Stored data
*** Begin section ***
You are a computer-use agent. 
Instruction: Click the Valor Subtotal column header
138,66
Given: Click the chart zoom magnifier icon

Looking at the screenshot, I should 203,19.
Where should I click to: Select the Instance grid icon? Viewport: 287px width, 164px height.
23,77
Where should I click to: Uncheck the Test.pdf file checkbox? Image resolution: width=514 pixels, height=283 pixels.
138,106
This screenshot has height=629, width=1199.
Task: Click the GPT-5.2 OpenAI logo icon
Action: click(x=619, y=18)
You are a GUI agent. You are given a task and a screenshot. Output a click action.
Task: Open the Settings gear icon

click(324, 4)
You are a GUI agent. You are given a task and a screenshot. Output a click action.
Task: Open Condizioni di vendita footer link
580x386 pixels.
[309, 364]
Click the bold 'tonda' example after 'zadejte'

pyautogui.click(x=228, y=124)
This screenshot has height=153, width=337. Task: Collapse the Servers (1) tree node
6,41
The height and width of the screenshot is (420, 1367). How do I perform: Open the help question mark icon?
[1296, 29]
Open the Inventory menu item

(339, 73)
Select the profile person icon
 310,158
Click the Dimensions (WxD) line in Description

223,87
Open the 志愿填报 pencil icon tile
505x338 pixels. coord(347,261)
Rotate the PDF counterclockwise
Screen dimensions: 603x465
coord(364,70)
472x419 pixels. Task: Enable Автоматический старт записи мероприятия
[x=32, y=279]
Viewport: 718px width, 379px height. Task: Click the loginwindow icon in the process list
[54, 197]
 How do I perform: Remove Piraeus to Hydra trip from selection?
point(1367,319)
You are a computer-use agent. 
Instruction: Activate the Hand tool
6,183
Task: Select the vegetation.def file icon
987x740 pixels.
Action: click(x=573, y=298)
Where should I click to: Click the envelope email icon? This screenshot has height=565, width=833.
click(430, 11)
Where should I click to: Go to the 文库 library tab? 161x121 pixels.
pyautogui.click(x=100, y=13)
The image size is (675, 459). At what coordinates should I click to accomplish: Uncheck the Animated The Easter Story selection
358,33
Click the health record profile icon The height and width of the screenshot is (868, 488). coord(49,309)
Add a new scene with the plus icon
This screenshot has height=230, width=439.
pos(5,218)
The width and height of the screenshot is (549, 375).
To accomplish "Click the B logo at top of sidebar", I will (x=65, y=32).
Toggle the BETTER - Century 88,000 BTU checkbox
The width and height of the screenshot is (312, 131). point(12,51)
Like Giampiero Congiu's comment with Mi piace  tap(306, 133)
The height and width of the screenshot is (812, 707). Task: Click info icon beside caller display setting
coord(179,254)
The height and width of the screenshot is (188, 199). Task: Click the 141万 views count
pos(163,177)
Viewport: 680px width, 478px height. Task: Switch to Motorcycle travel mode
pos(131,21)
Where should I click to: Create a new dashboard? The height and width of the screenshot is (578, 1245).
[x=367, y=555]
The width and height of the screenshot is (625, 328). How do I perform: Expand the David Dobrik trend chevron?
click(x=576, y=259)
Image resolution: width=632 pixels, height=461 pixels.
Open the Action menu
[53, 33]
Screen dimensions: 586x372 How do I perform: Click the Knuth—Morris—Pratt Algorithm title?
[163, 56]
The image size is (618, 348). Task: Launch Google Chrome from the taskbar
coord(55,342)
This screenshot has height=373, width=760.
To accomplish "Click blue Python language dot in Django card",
*** End section ***
**Task details**
The response should consist of all the entries, set down exactly.

**Answer area**
You are a computer-use agent. 
Instruction: Click the Valor Subtotal column header
138,66
Given: Click the chart zoom magnifier icon

Looking at the screenshot, I should 203,19.
Where should I click to: Select the Instance grid icon? Viewport: 287px width, 164px height.
23,77
Where should I click to: Uncheck the Test.pdf file checkbox? Image resolution: width=514 pixels, height=283 pixels.
138,106
This screenshot has height=629, width=1199.
Task: Click the GPT-5.2 OpenAI logo icon
Action: click(x=619, y=18)
You are a GUI agent. You are given a task and a screenshot. Output a click action.
Task: Open the Settings gear icon

click(324, 4)
You are a GUI agent. You are given a task and a screenshot. Output a click action.
Task: Open Condizioni di vendita footer link
580x386 pixels.
[309, 364]
Click the bold 'tonda' example after 'zadejte'

pyautogui.click(x=228, y=124)
This screenshot has height=153, width=337. Task: Collapse the Servers (1) tree node
6,41
The height and width of the screenshot is (420, 1367). How do I perform: Open the help question mark icon?
[1296, 29]
Open the Inventory menu item

(339, 73)
Select the profile person icon
 310,158
Click the Dimensions (WxD) line in Description

223,87
Open the 志愿填报 pencil icon tile
505x338 pixels. coord(347,261)
Rotate the PDF counterclockwise
Screen dimensions: 603x465
coord(364,70)
472x419 pixels. Task: Enable Автоматический старт записи мероприятия
[x=32, y=279]
Viewport: 718px width, 379px height. Task: Click the loginwindow icon in the process list
[54, 197]
 How do I perform: Remove Piraeus to Hydra trip from selection?
point(1367,319)
You are a computer-use agent. 
Instruction: Activate the Hand tool
6,183
Task: Select the vegetation.def file icon
987x740 pixels.
Action: click(x=573, y=298)
Where should I click to: Click the envelope email icon? This screenshot has height=565, width=833.
click(430, 11)
Where should I click to: Go to the 文库 library tab? 161x121 pixels.
pyautogui.click(x=100, y=13)
The image size is (675, 459). At what coordinates should I click to accomplish: Uncheck the Animated The Easter Story selection
358,33
Click the health record profile icon The height and width of the screenshot is (868, 488). coord(49,309)
Add a new scene with the plus icon
This screenshot has height=230, width=439.
pos(5,218)
The width and height of the screenshot is (549, 375).
To accomplish "Click the B logo at top of sidebar", I will (x=65, y=32).
Toggle the BETTER - Century 88,000 BTU checkbox
The width and height of the screenshot is (312, 131). point(12,51)
Like Giampiero Congiu's comment with Mi piace  tap(306, 133)
The height and width of the screenshot is (812, 707). Task: Click info icon beside caller display setting
coord(179,254)
The height and width of the screenshot is (188, 199). Task: Click the 141万 views count
pos(163,177)
Viewport: 680px width, 478px height. Task: Switch to Motorcycle travel mode
pos(131,21)
Where should I click to: Create a new dashboard? The height and width of the screenshot is (578, 1245).
[x=367, y=555]
The width and height of the screenshot is (625, 328). How do I perform: Expand the David Dobrik trend chevron?
click(x=576, y=259)
Image resolution: width=632 pixels, height=461 pixels.
Open the Action menu
[53, 33]
Screen dimensions: 586x372 How do I perform: Click the Knuth—Morris—Pratt Algorithm title?
[163, 56]
The image size is (618, 348). Task: Launch Google Chrome from the taskbar
coord(55,342)
This screenshot has height=373, width=760.
To accomplish "Click blue Python language dot in Django card",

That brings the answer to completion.